▸ **Task details**
Reproduce the records below exactly, but only between the lines holding "Task: Click the '9 นาที' timestamp link" and "Task: Open the Date dropdown showing Today", inclusive.

┏━━

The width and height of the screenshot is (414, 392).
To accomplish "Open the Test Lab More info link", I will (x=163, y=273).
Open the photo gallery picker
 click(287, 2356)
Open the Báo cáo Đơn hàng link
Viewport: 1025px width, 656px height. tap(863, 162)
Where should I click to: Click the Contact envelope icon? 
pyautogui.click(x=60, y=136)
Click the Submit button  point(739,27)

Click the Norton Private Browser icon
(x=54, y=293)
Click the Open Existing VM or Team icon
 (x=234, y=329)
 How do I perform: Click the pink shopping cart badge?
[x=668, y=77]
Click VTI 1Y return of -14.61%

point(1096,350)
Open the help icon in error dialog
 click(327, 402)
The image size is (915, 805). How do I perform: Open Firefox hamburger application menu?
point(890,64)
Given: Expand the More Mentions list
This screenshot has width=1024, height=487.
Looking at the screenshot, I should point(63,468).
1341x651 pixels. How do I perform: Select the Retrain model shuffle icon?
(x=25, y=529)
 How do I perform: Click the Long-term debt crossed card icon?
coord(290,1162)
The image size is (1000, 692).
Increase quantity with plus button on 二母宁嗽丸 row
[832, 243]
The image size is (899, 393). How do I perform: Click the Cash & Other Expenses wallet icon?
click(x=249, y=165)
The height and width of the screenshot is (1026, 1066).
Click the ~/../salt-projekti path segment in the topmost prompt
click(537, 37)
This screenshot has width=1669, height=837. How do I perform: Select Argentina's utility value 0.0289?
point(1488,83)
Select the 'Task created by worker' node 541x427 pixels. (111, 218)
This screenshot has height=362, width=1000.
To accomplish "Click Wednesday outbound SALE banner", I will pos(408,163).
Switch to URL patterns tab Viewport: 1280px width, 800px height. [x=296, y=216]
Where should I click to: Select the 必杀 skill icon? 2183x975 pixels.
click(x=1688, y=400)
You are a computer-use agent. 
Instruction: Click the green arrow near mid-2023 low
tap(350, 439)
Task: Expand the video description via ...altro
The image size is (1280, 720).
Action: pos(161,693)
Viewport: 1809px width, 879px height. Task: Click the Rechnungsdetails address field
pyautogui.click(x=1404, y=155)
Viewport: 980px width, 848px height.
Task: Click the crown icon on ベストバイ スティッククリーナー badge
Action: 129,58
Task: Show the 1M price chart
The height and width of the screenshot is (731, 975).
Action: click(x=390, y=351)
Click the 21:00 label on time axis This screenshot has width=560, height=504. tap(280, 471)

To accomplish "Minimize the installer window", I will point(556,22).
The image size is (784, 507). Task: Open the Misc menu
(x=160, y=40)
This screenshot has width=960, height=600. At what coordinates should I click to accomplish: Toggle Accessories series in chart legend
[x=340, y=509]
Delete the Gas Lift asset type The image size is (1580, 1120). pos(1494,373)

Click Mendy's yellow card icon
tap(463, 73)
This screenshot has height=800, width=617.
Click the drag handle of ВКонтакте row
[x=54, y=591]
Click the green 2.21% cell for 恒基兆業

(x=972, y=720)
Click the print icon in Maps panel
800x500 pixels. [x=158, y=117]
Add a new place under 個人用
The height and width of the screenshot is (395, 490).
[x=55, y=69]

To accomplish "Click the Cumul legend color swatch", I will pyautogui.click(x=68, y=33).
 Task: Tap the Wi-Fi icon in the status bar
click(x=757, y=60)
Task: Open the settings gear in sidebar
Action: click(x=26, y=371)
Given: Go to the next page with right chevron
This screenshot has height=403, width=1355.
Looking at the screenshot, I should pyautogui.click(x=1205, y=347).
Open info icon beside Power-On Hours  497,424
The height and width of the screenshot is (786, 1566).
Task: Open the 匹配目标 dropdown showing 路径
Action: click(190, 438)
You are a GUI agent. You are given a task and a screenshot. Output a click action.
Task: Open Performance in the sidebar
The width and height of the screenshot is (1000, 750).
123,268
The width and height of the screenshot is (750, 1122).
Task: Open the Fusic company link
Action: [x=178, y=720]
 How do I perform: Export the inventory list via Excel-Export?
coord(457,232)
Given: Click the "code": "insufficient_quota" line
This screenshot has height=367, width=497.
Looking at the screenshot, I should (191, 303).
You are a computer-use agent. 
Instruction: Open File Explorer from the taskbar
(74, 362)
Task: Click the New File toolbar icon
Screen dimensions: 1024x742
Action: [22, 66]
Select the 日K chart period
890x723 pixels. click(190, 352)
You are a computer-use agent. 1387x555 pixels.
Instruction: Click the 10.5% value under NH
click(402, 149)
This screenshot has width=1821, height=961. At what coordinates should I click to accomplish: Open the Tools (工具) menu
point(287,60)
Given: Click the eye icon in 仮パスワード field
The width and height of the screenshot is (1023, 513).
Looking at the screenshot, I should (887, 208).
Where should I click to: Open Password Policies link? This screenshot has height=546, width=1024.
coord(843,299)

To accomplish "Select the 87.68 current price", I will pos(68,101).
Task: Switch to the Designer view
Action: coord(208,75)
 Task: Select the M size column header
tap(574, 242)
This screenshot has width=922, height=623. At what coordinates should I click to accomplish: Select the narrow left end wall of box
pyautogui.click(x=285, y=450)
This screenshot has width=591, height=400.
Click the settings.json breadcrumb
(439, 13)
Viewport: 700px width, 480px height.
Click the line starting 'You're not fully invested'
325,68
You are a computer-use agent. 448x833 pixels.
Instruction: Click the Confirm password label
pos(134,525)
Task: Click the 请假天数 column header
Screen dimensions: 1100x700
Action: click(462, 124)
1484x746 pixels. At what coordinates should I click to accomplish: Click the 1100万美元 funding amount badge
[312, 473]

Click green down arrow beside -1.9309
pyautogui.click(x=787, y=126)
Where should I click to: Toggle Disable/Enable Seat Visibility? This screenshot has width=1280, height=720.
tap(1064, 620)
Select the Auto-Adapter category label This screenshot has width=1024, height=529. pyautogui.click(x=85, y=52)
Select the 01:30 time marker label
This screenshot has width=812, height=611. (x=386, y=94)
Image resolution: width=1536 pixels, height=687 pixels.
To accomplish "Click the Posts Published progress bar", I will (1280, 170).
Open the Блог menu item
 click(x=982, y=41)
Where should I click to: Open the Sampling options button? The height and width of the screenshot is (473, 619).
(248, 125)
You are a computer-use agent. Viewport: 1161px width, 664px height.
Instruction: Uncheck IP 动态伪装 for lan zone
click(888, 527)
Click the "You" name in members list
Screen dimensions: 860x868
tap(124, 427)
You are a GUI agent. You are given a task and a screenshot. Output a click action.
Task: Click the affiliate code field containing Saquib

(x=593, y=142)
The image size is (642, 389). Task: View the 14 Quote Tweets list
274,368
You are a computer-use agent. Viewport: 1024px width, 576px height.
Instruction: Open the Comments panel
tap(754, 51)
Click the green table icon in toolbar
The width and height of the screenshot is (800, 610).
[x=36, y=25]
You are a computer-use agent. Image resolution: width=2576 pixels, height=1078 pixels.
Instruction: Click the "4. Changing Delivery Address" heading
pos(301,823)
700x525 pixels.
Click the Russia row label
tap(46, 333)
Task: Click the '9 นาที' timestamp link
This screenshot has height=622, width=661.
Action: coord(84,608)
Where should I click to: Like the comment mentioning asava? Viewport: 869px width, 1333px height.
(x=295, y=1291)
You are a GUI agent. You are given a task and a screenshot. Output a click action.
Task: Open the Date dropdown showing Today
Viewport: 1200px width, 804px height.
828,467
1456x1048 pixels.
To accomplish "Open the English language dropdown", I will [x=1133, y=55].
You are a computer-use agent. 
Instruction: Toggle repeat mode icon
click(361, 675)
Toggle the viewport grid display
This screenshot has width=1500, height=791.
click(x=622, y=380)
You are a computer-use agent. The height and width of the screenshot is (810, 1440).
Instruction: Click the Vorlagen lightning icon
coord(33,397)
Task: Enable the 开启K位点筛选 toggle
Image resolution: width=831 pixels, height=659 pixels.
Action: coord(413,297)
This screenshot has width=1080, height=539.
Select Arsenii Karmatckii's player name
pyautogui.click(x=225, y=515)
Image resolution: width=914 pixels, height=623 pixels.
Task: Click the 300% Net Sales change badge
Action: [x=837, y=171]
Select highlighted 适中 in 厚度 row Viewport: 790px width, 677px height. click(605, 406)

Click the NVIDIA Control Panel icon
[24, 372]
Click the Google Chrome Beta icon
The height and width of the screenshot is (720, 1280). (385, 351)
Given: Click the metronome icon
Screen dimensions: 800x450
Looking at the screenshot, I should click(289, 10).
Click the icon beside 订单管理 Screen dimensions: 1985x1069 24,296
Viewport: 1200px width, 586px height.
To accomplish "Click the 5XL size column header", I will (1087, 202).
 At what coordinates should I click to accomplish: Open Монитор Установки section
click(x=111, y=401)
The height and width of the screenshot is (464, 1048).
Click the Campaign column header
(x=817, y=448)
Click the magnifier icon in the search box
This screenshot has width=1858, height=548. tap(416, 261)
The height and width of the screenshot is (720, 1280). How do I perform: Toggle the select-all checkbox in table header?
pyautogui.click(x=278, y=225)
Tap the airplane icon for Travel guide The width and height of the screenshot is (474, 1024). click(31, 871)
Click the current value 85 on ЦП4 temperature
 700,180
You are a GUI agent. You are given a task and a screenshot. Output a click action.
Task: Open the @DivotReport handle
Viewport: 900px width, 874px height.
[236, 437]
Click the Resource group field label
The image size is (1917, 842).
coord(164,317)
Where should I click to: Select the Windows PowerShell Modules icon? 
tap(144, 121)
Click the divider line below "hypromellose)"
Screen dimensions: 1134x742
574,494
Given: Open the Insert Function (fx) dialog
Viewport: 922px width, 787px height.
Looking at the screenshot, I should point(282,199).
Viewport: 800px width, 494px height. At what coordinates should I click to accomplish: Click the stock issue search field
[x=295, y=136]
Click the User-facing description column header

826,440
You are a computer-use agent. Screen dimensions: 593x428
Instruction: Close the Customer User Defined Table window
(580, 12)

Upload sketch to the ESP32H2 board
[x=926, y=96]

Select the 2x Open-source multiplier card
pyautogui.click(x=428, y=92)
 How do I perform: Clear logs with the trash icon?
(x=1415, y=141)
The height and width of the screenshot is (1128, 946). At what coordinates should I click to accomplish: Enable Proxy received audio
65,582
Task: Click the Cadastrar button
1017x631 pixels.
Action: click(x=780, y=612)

┗━━

▸ **Reply to the exercise**
Task: Click the '9 นาที' timestamp link
This screenshot has height=622, width=661.
Action: coord(84,608)
Where should I click to: Like the comment mentioning asava? Viewport: 869px width, 1333px height.
(x=295, y=1291)
You are a GUI agent. You are given a task and a screenshot. Output a click action.
Task: Open the Date dropdown showing Today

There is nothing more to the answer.